My Dad....my life....in a nutshell!

My father was in World war 2 and fought in Europe.  He was on  navy cruiser which is slightly smaller then a battleship.  He was in 3 battles, Casablanca, Normandy, and Southern France.  War was Hell, but he survived it!
 I remember as a kid, when I pressed him, he would tell me his war stories and they were quite sad to say the least.   In most instances, the germans knew we were coming so we were sitting ducks for them, he would say.  Bombs, Bullets, were flying over his head and sinking ships and soldiers on each side of him.  They were so hungry from battle, they would use long poles to grab the K rations off the dead soldiers floating in the water.  He saw alot of death....alot of destruction.  
There were many tragic human stories which he would reveal to me from time to time.  There was a small seaplane on this cruiser which was a reconnaisonce plane and went on daily missions.  He was a close friend of dad and every morning he gave my dad an orange and dad would pray for a successful mission for his friend.  One day he didn't come back. It was assumed he was shot down.  There were alot of other stories and then there were things he wouldn't talk about at all. But in my childhood years my dad was an excellent father.  He did things with me...made me laugh  and carried me to bed every nite.  I loved my dad.
 Fast forward to my teenage years.  dad was cheating on mom and drinking quite heavily.  Verbally abusing me nearly every day.  Seemed like he always had to feel like he was better then me.  Mom couldn't handle it so she began drinking heavily as well.  She later died from sirosis caused by her drinking.  I was devastated by her death from a slow suicide  by drinking, that her doctor prescribed valium to me and that was my introduction to using a drug to numb my feelings!
Later in life dad quit drinking and apologized for being a poor dad during my teenage years, so we became good friends and went fishing alot together plus he helped me build my first house and helped alot doing other things around my house.  He was the main source of support when I was having marital problems.
I never touched alcohol for many years.
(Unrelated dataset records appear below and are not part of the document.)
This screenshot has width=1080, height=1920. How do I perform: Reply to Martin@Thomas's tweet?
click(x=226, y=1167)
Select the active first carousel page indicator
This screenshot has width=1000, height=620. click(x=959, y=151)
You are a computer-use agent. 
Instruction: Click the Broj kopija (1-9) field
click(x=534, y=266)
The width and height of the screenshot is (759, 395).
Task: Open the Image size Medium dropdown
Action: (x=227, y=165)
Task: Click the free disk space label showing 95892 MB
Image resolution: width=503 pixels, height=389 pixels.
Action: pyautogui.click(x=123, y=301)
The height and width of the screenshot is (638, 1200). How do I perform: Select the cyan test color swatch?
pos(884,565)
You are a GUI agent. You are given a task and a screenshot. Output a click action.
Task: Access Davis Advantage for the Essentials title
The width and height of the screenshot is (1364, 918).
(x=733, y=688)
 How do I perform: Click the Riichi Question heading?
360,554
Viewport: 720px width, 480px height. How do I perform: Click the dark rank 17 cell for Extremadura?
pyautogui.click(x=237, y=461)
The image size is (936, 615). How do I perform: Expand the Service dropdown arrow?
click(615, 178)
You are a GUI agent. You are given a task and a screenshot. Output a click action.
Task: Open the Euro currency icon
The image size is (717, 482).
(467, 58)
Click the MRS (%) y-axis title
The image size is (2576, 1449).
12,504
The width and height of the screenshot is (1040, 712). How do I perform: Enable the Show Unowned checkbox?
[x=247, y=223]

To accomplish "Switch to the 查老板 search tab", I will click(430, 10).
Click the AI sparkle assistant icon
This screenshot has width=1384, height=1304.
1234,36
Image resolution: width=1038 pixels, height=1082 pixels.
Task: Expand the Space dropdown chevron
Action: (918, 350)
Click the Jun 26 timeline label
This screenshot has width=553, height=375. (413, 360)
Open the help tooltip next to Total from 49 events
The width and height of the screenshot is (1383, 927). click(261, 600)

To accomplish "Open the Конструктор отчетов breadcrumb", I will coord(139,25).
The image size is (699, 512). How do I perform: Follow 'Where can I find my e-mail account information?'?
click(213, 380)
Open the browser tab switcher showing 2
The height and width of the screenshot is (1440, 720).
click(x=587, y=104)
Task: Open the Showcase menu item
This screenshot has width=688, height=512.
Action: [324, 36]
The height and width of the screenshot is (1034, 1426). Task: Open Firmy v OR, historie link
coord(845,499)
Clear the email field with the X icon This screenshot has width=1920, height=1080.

I saw what it did to my parents and I didn't want any part of it so I just settled into my own life with a dominating sociopathic wife, worked two jobs to make ends meet, and do to ever increasing physical and mental stress, I turned to narcotic pain killers.   They seemed to cure my back problems and got me through the long hard, physically and mentally demanding jobs I had.  It sucked when I had to always self medicate by increasing the dose as I built a tolerance.  After about 3 years of self medicating fueled by the dr shopping I seemed to spend alot of time doing, I ended up in the hospital.  I really thought the end was near but I didn't care because I wasn't getting back what I was putting into life.  It was a struggle beyond struggles.  I nearly died from renal failure due to all the narcotics I was taking on a regular basis.   That was about 6 years ago.
God decided to keep me alive for a reason....still not sure why. So I have been trying to do what I believe He would want me to do.  Sometimes I get it wrong but I am not perfect.  I forgive myself alot quicker then I use to and I move on.  
Yep!  War was hell....But I survived it!...........
 

God Bless!
 

Replies

dinahmorris
dinahmorris

You survived to write fascinating and inspiring Journals! (Amongst other things!)
sassysmiles
sassysmiles

I know why he kept u alive! ;)
deleted_user
deleted_user

Very reflective...
Kahlua13
Kahlua13

Hang in there. 1 day at a time! You are doing great!